Task objective:
Locate the line that contains "The height and width of the screenshot is (806, 1600)." in the entries below, then repeat it and every following line through the line that contains "Click Vintage Mint", exactly, and no others.

Saved data entries
==*==

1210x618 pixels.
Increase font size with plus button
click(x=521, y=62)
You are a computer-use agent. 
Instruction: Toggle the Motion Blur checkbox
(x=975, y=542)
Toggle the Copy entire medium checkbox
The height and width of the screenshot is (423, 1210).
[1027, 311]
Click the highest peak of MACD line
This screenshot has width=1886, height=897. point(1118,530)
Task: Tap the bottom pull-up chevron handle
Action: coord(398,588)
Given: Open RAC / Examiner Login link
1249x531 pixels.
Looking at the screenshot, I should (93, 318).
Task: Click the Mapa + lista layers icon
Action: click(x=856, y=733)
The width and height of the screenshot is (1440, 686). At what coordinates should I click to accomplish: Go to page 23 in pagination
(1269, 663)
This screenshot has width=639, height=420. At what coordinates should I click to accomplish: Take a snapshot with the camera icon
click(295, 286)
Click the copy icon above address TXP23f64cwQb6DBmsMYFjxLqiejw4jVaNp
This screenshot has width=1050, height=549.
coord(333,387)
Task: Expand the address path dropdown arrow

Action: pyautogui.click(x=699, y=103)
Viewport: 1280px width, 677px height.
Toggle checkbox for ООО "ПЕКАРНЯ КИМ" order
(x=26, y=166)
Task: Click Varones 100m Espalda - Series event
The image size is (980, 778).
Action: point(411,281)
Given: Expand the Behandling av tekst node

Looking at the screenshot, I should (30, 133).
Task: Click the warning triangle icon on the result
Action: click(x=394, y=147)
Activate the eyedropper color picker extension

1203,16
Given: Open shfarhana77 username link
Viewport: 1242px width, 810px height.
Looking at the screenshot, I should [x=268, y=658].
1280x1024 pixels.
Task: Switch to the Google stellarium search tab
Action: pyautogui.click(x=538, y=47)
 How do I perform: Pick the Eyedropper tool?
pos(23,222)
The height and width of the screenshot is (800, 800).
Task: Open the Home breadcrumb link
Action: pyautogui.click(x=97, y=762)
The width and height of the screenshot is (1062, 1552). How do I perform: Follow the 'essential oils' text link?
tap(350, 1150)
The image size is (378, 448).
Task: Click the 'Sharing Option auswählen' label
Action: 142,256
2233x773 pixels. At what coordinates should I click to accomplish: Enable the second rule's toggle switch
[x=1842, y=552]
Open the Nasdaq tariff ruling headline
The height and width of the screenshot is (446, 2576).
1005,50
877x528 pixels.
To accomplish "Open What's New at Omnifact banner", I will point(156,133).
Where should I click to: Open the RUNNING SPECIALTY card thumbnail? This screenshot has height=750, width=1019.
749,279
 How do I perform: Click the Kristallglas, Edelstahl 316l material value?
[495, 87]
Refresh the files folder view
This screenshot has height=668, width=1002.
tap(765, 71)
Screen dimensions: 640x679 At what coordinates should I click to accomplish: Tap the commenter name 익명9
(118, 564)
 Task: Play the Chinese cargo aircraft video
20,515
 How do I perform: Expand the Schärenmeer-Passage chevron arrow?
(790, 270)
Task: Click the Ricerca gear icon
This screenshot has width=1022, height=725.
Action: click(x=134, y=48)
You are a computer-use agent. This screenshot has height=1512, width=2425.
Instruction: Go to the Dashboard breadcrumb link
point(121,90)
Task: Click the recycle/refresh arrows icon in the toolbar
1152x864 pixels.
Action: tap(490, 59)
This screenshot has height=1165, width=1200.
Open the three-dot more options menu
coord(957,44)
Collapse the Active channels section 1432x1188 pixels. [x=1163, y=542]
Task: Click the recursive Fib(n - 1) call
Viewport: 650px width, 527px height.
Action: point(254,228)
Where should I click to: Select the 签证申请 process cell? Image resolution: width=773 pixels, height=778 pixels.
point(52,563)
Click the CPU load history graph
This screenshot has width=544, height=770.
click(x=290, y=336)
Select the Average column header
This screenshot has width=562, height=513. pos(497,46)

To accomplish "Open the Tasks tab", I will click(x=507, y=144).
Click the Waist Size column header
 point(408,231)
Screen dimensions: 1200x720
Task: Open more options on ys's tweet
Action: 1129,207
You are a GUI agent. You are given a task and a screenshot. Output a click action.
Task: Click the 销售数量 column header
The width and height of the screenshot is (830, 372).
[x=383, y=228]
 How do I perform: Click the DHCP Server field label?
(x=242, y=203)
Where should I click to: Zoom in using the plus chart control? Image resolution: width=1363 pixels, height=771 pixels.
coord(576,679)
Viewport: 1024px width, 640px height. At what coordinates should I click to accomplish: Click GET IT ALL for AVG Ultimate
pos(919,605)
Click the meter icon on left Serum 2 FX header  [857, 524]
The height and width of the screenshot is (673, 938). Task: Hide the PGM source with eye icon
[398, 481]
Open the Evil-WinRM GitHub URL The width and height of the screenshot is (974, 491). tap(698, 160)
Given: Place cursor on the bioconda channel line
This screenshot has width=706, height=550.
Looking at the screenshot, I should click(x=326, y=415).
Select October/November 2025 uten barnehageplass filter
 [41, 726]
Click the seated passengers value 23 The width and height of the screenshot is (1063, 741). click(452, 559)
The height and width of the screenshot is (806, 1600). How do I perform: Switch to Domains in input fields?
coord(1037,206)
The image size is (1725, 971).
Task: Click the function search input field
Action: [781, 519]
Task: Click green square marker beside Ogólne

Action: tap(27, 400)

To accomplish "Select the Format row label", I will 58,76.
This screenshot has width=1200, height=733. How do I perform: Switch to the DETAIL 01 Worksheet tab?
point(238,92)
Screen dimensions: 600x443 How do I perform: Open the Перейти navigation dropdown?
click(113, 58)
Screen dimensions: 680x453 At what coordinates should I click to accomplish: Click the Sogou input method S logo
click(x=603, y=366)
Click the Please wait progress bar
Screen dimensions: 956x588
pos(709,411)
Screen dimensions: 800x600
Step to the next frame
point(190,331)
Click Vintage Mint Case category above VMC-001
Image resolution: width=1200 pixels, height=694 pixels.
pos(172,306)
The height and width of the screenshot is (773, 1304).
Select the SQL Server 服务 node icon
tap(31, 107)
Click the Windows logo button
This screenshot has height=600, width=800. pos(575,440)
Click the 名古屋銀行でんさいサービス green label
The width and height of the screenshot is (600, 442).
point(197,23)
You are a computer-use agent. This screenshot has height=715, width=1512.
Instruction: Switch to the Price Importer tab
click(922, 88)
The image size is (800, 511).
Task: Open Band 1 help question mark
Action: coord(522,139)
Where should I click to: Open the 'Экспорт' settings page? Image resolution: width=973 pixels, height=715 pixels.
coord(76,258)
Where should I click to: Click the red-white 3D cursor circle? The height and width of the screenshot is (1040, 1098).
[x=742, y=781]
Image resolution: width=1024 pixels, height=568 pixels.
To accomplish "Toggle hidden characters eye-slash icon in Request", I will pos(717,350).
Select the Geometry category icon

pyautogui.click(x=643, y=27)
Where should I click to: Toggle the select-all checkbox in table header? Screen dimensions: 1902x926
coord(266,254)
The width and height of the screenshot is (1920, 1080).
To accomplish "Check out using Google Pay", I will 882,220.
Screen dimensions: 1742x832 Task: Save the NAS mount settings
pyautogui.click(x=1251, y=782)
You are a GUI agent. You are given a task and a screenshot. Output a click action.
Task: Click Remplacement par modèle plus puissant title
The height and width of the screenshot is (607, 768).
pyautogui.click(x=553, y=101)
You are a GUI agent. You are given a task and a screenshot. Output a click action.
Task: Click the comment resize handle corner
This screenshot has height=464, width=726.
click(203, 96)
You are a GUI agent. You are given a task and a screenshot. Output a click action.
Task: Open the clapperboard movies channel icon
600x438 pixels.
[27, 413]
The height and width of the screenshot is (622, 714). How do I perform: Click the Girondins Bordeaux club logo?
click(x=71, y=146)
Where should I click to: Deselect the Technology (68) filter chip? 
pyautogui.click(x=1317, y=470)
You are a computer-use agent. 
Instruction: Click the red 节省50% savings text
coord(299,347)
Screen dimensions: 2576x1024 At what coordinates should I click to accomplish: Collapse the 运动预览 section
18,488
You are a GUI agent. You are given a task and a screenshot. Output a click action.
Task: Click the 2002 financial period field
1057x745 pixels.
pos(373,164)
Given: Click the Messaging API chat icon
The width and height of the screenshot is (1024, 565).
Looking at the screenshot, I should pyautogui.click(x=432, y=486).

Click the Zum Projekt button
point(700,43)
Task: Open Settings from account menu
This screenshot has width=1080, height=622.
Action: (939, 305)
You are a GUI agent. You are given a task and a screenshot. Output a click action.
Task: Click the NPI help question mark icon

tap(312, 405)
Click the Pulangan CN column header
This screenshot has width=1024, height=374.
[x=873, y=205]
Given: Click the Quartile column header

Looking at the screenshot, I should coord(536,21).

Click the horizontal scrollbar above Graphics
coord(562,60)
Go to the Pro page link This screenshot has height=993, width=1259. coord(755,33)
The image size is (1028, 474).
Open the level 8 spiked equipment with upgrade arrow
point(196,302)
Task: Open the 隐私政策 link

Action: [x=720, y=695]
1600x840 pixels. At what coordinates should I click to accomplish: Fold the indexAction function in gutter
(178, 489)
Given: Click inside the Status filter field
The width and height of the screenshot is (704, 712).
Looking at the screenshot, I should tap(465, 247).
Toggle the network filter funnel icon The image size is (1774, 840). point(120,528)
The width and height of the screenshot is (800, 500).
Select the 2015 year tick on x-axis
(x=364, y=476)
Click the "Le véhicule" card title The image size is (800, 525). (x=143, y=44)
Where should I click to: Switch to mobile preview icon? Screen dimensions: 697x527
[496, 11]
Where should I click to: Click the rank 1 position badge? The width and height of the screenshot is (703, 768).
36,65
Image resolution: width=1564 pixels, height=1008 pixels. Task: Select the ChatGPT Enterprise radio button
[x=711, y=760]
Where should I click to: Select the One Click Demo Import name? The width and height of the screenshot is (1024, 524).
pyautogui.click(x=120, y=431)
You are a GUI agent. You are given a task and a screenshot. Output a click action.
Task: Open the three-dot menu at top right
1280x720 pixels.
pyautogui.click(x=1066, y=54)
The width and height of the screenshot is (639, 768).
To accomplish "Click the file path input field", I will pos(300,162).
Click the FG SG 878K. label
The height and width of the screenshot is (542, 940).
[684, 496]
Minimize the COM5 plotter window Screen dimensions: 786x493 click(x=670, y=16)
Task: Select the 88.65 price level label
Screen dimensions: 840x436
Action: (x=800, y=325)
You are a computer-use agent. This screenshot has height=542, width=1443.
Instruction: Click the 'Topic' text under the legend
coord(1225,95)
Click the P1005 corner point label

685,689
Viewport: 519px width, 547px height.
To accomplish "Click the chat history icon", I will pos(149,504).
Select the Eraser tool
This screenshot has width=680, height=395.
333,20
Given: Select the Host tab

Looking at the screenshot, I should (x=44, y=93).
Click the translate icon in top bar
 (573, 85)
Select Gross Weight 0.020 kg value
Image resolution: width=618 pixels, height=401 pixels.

==*==

Response:
The height and width of the screenshot is (806, 1600). How do I perform: Switch to Domains in input fields?
coord(1037,206)
The image size is (1725, 971).
Task: Click the function search input field
Action: [781, 519]
Task: Click green square marker beside Ogólne

Action: tap(27, 400)

To accomplish "Select the Format row label", I will 58,76.
This screenshot has width=1200, height=733. How do I perform: Switch to the DETAIL 01 Worksheet tab?
point(238,92)
Screen dimensions: 600x443 How do I perform: Open the Перейти navigation dropdown?
click(113, 58)
Screen dimensions: 680x453 At what coordinates should I click to accomplish: Click the Sogou input method S logo
click(x=603, y=366)
Click the Please wait progress bar
Screen dimensions: 956x588
pos(709,411)
Screen dimensions: 800x600
Step to the next frame
point(190,331)
Click Vintage Mint Case category above VMC-001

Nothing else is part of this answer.